## [TASK TO COMPLETE]
Pull out the data from the line containing "Show the Pedidos Finalizados tab" through the line containing "pos(1006,276)", keeping both of those lines and copying every line unchanged. Omit the pictures.

## [PROVIDED INFORMATION]
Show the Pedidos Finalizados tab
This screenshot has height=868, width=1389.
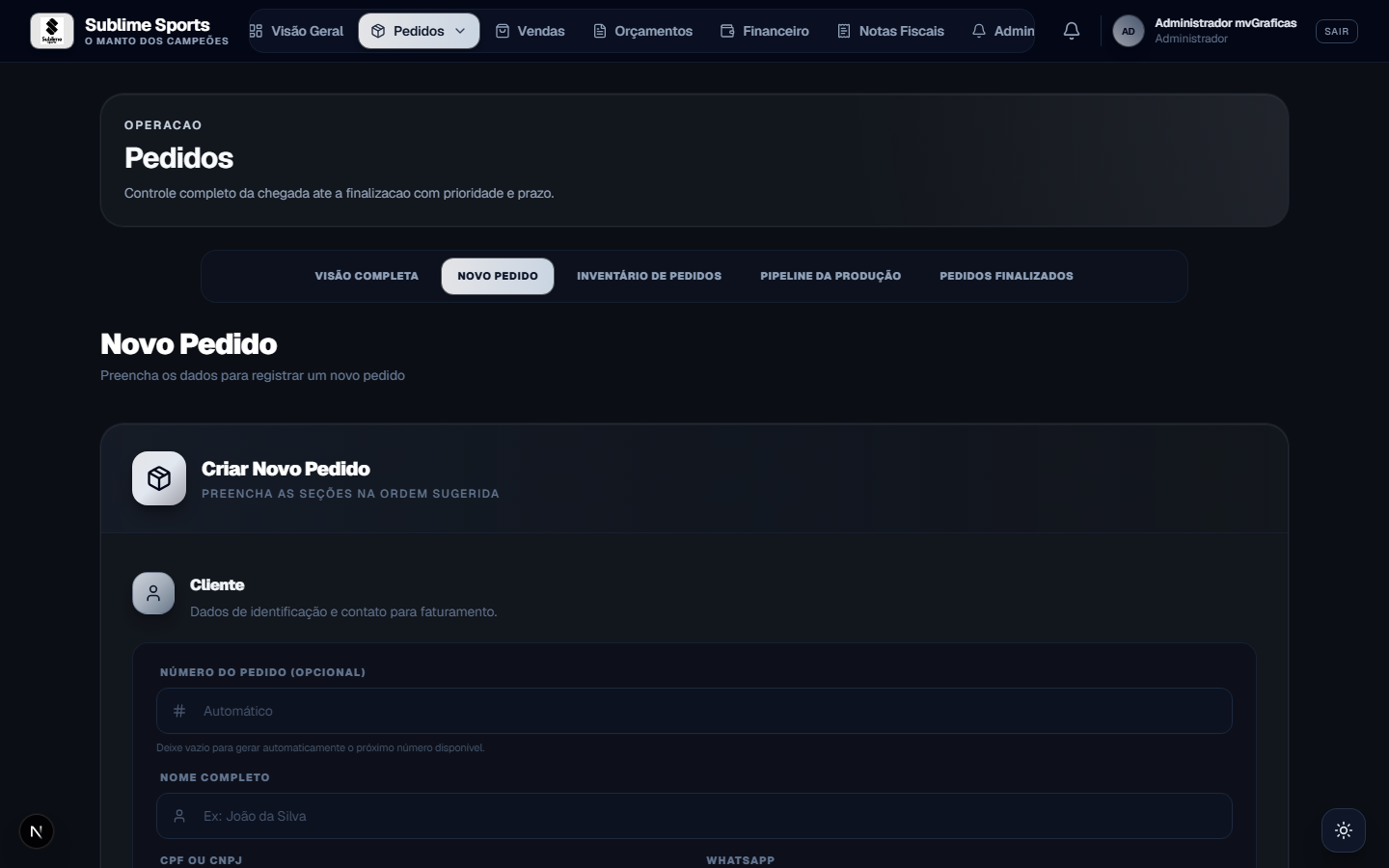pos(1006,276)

* * *

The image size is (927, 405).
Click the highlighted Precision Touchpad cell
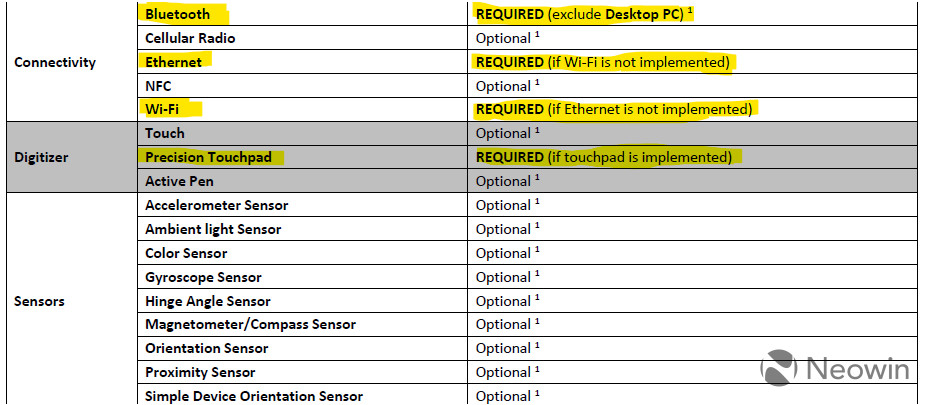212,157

## [WORKED ANSWER]
Show the Pedidos Finalizados tab
This screenshot has height=868, width=1389.
pos(1006,276)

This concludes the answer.